One is an icon, the epitome of chirpy cool, swallowing down the day's bitter pills and confronting our nation's ghouls. But that's enough about Newsnight presenter Evan Davis. Let's talk about how the BBC butchered Pac-Man in the background during last night's Brexit-focused episode.
Newsnight always has various graphics showing up behind the presenters, but a videogame theme is a new one on me. This is in a sense heartening: we're so much part of the culture now that even Very Serious Grown-Ups, debating our country's troubled future, feel comfortable with casual references. Problem is, the visualisation is also more than a bit crap – though I do have a conspiracy theory as to why.
So let's go over what's wrong, quite apart from the bargain-basement visual design. First of all, how did Pac-Man (Union Jack-Man?) get to where he is without eating any of the pills around him? Impossible. The pills aren't aligned properly – in fact the whole maze is badly-aligned.
There are no power pills. There are too many ghosts in every image (Pac-Man has four). The ghost's eyes are all looking in the same direction, presumably to exit stage right.
All-in-all it's a pretty poor job, all the more disappointing as it comes from the crack Newsnight team behind one of the best shows in Britain. Which makes you think. The people behind this aren't dummies, so is it all deliberate?
Here's a critical interpretation of Newsnight's Pac-Man. This solitary individual has no memory of how he achieved this current position. He's surrounded by cash but feels under threat by a growing army of Euro-themed ghosts, who seem to move and look in uniform fashion.
Under traditional Pac-Man rules there might be a chance to turn the tables – but in the absence of power pills, Union Jack-Man is powerless. He can do nothing, but must eventually capitulate to his pursuers.
@RichStanton If only we could negotiate with the monsters.
— Matthew Castle (@mrbasil_pesto) May 3, 2017
All of which got me thinking. Brexit's a bit of a bore, isn't it? Crazy Theresa bawling out the EU every chance she gets, that twerp Boris smugging around, and the opposition just too clueless to stop them. It's enough to make even the most lionhearted a little gloomy.
We're entitled to better, and not just from Newsnight. Brexit needs better graphics as a whole, and there's nowhere better to start than the politicians, these robotic AIs with low-resolution face textures. Thanks to FaceApp, here's a glimpse of the virtual world we could be living in.
Brrrr! It turns out that Theresa May's face is anything but strong and stable: FaceApp couldn't even detect that she had a face in my first choice of photo. So I settled for this one which, unlike Ms May herself, is only mildly nightmare-inducing and doesn't actually feast on the blood of the poor.
Captain Birdseye actually comes out of this better than he went in. I doubt we'll be saying the same after the general election.
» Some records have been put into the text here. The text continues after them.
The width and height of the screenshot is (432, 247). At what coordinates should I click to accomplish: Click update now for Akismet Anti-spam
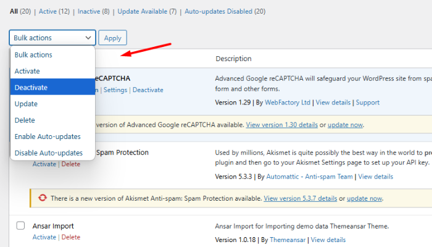(x=365, y=199)
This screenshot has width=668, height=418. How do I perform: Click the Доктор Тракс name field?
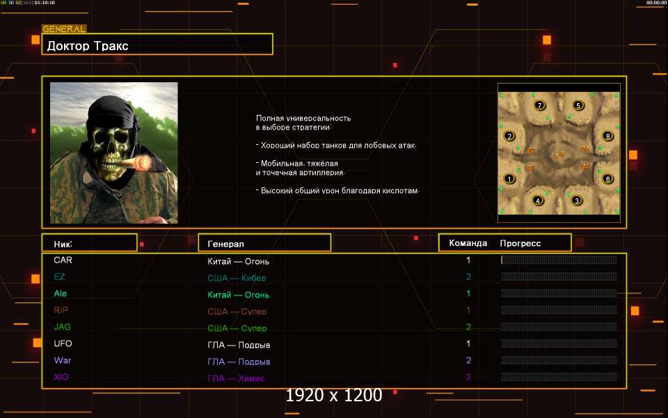[x=157, y=45]
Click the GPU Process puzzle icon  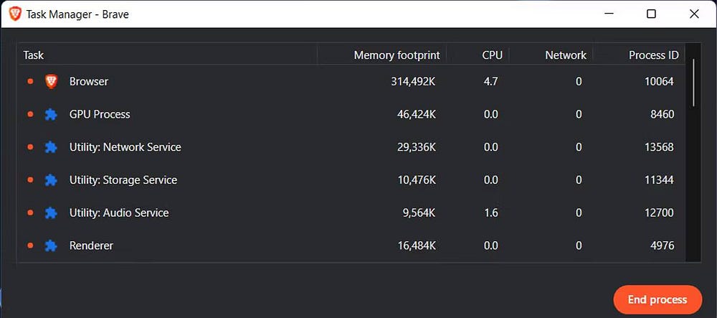(x=51, y=115)
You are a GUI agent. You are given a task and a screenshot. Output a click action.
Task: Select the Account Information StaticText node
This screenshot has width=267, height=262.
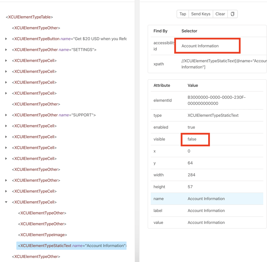click(x=72, y=246)
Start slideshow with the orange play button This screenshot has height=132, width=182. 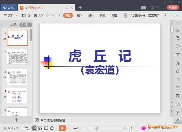[x=62, y=128]
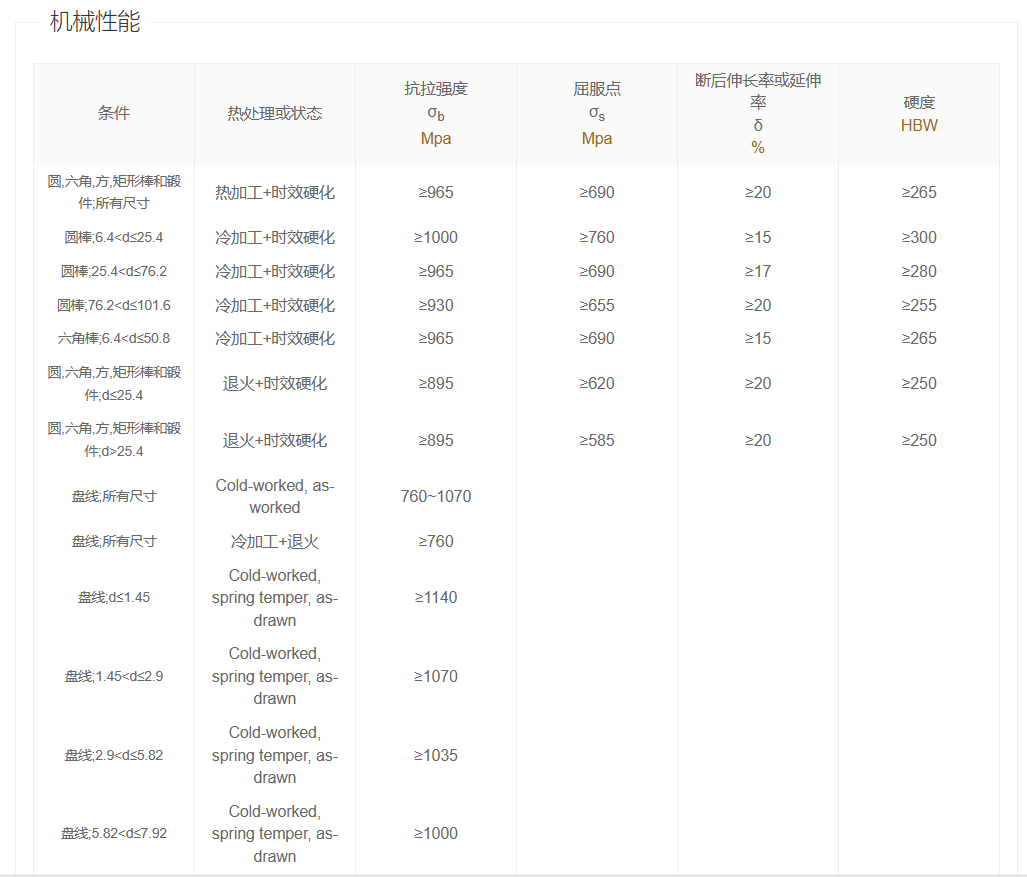This screenshot has width=1027, height=877.
Task: Click the 'Cold-worked, as-worked' state cell
Action: point(275,497)
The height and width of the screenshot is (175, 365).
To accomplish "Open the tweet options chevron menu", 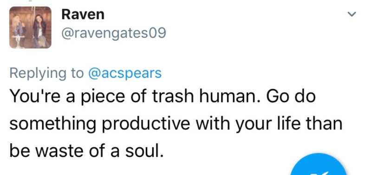I will click(x=352, y=14).
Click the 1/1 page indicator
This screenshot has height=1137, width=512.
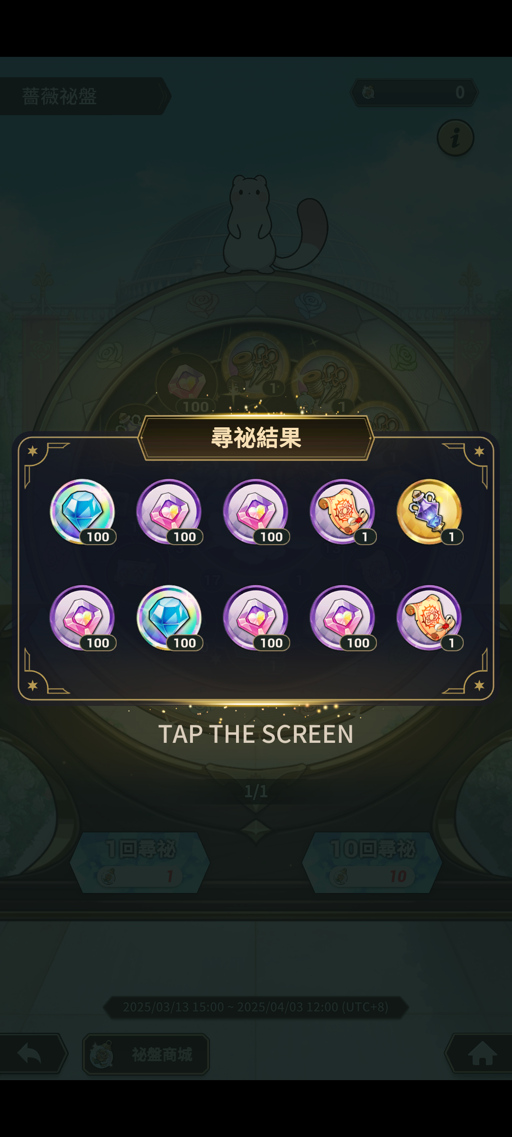256,791
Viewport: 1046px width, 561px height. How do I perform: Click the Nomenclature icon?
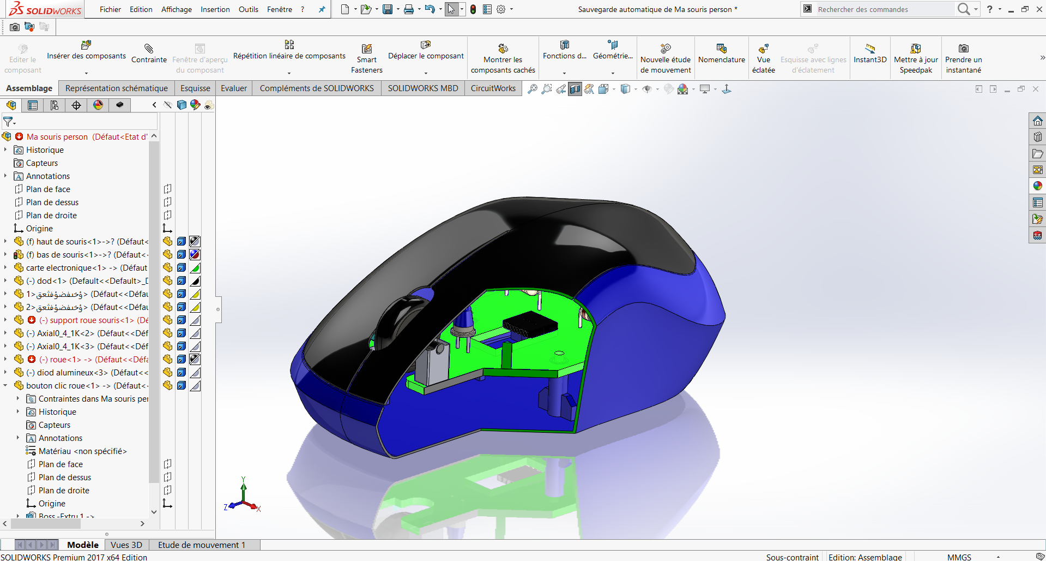[721, 49]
"Contrary to reports I do not believe that the Ice Climbers' relationship is a sin, and I've no comment on Birdo."
Look, even the 'baddies' can be perky! Current bete noir of the rightwing press, Jean Claude Juncker could probably use some cheering up – after all, he's the guy that has to deal with us.
Ah, the real villain of the hour, the toad-faced Farage. He looks rather like Tim Nice But Dim here, though 'nice' is perhaps rather a stretch. It's a place in France though so he probably hates it, swings and roundabouts.
It would, of course, be nice to live in a world where everyone smiled, where Pac-Man graphics were accurate, and where Britain wasn't leaving the EU. Alas and alack to the beautiful dream – game over man, game over.